In questo momento, ritengo utile per tutti (lavoratori dello spettacolo e non) sforzarsi ad avere ancora un po’ di pazienza. Poiché lo spettacolo dal vivo, ahimè, proprio per le sue stesse caratteristiche, pone gli artisti ed i suoi fruitori in una grandissima condizione di rischio e pericolo di contagio, per cui penso che sia un atto di grande senso civico astenersi dal creare situazioni a rischio. Certo, se però poi lo stato si mobilita per trovare delle soluzioni per poter tornare a celebrare le messe e non considera affatto l’idea di attuare le stesse precauzioni per consentire gli spettacoli dal vivo, allora, personalmente, sento un po’ preso in giro il mio senso civico e la pazienza che sto cercando di esercitare. Ritengo che una mobilitazione compatta da parte di tutti i lavoratori dello spettacolo sia giusta e necessaria, non solo per ricevere al più presto disposizioni sulla riapertura di teatri e set cinematografici, ma soprattutto per richiedere allo stato un’attenzione ed un sostegno maggiore di quello che è stato in passato. Ciò su cui mi trovo fortemente in disaccordo però, sono le modalità adottate da alcuni miei colleghi per attirare l’attenzione delle istituzioni.
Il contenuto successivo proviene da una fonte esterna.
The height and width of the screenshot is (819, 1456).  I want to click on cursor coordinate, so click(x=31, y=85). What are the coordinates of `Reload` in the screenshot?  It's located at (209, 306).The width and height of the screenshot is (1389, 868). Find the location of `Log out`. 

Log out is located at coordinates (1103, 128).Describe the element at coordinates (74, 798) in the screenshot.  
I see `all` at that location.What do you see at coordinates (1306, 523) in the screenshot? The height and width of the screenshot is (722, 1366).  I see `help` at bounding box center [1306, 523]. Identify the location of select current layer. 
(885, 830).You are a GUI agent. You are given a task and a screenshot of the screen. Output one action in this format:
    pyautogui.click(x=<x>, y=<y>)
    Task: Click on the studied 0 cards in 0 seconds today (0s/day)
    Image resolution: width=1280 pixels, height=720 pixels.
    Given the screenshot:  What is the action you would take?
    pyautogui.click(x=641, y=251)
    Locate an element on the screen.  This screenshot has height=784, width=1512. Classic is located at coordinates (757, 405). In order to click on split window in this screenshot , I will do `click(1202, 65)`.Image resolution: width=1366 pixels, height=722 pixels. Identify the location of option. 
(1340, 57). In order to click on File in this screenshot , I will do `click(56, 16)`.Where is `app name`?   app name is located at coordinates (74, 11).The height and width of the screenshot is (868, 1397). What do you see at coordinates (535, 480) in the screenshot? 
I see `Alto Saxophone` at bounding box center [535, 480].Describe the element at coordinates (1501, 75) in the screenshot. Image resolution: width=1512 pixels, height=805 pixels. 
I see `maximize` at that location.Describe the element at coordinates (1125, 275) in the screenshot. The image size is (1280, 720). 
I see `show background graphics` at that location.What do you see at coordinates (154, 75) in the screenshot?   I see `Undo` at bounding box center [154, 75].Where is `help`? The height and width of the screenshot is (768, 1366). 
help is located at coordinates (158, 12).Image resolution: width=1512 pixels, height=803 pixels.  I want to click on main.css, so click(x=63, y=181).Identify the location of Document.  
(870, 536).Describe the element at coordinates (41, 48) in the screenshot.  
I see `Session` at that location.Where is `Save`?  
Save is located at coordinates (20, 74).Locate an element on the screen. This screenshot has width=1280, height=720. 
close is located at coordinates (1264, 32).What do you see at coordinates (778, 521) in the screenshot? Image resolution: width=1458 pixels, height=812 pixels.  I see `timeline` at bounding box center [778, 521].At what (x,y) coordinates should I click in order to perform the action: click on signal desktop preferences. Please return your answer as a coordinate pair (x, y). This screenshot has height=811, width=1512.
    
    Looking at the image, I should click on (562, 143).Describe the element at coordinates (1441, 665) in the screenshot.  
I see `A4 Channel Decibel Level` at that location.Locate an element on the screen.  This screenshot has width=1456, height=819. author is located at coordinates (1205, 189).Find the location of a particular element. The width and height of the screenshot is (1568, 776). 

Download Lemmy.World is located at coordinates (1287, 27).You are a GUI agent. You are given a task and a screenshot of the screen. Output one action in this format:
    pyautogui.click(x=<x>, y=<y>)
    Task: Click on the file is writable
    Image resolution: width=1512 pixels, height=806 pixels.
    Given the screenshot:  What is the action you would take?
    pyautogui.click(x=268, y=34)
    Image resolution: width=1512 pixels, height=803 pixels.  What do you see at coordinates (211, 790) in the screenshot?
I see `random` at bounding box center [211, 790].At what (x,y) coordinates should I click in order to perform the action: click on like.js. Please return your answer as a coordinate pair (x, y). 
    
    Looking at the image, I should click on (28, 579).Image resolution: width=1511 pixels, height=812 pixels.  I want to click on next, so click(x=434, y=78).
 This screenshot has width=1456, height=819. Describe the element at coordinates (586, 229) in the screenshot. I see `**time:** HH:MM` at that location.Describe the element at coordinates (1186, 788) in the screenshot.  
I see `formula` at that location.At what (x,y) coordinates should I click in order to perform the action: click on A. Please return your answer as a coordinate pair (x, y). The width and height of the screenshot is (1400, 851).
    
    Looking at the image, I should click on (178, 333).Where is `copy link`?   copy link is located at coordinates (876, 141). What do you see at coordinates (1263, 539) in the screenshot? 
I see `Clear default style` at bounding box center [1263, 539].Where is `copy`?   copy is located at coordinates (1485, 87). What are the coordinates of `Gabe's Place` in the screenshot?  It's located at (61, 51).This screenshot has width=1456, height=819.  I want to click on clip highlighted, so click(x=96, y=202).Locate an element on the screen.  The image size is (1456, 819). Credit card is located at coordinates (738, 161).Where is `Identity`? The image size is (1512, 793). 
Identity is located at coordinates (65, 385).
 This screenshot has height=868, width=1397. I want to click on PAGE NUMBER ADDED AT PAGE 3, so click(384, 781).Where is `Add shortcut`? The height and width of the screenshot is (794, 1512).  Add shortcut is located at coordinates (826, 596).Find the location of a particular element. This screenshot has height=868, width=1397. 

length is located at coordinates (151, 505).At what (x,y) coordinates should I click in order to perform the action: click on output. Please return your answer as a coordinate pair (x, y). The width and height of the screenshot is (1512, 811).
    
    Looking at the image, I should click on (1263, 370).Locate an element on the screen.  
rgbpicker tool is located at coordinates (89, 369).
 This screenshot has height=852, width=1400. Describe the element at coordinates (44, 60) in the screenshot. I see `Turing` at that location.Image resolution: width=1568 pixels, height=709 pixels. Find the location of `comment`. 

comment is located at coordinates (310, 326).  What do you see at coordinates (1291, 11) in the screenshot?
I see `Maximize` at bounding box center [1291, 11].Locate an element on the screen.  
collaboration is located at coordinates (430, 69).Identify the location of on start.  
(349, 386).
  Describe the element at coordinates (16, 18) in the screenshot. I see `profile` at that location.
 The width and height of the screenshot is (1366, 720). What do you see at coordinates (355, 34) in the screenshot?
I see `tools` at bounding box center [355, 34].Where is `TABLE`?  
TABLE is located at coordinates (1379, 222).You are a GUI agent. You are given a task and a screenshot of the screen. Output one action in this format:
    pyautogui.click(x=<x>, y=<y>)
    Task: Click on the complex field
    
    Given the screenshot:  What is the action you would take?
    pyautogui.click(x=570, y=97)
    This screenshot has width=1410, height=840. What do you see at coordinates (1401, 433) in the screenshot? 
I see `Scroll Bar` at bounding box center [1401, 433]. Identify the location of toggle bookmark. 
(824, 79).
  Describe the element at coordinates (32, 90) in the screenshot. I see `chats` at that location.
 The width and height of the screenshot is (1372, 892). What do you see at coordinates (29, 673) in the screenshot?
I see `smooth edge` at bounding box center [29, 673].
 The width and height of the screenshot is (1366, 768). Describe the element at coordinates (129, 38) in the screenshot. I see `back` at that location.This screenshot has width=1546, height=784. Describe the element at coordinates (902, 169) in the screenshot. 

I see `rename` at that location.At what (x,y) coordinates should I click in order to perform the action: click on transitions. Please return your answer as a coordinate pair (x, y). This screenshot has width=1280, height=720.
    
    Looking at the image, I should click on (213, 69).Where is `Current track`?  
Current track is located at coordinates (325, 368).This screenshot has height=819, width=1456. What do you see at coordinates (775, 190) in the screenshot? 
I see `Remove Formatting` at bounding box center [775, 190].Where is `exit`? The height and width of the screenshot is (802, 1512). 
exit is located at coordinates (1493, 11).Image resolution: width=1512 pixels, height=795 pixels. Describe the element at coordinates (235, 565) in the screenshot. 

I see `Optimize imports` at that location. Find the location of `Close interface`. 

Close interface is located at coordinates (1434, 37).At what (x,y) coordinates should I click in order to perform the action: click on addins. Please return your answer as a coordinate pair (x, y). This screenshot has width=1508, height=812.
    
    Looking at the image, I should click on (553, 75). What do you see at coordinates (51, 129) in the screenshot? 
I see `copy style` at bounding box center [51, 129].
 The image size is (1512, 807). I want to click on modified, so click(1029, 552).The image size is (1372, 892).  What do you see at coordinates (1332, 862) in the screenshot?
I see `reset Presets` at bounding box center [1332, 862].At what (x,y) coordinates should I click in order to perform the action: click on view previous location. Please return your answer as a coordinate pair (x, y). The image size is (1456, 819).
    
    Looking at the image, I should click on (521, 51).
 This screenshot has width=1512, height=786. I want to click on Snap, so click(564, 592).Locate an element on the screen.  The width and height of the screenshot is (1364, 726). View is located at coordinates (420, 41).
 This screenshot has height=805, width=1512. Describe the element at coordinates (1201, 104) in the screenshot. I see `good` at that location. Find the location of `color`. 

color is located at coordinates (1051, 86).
Perché in alcuni casi, si rischia di puntare più l’attenzione verso il proprio ego ed il proprio malcontento personale, che non verso le reali problematiche con cui si sta scontrando e si scontra da sempre il nostro settore.
Secondo te si può fare teatro via web?
Non voglio fare l’anziana di turno, su questa cosa mi sto ancora interrogando e non ho ancora ottenuto una risposta valida. Posso dire però che non si può chiamare “teatro”, perché una delle cose più emozionanti, anche da un punto di vista performativo, è avere la gente presente in sala e recepire la sua energia. È una magia che nessuno e niente può sostituire. È come fare l’amore via webcam! Non si può! (ride ndr)
Cosa ti manca della normalità?
Sicuramente aver preparato uno spettacolo e poi non averlo potuto fare è stato alquanto pesante. A dire il vero mi ha anche bloccato la creatività, perché non sono riuscita a scrivere pezzi nuovi. Solo ora sto riuscendo a buttare giù qualcosa, proprio perché tutte le cose di cui volevo parlare erano in quello spettacolo. Non vedo l’ora di farlo esplodere. Poi mi manca ovviamente il contatto fisico con i miei amici. Ho proprio voglia di uscire e stare in mezzo alla gente, di andare a sentire un concerto o vedere uno spettacolo dal vivo!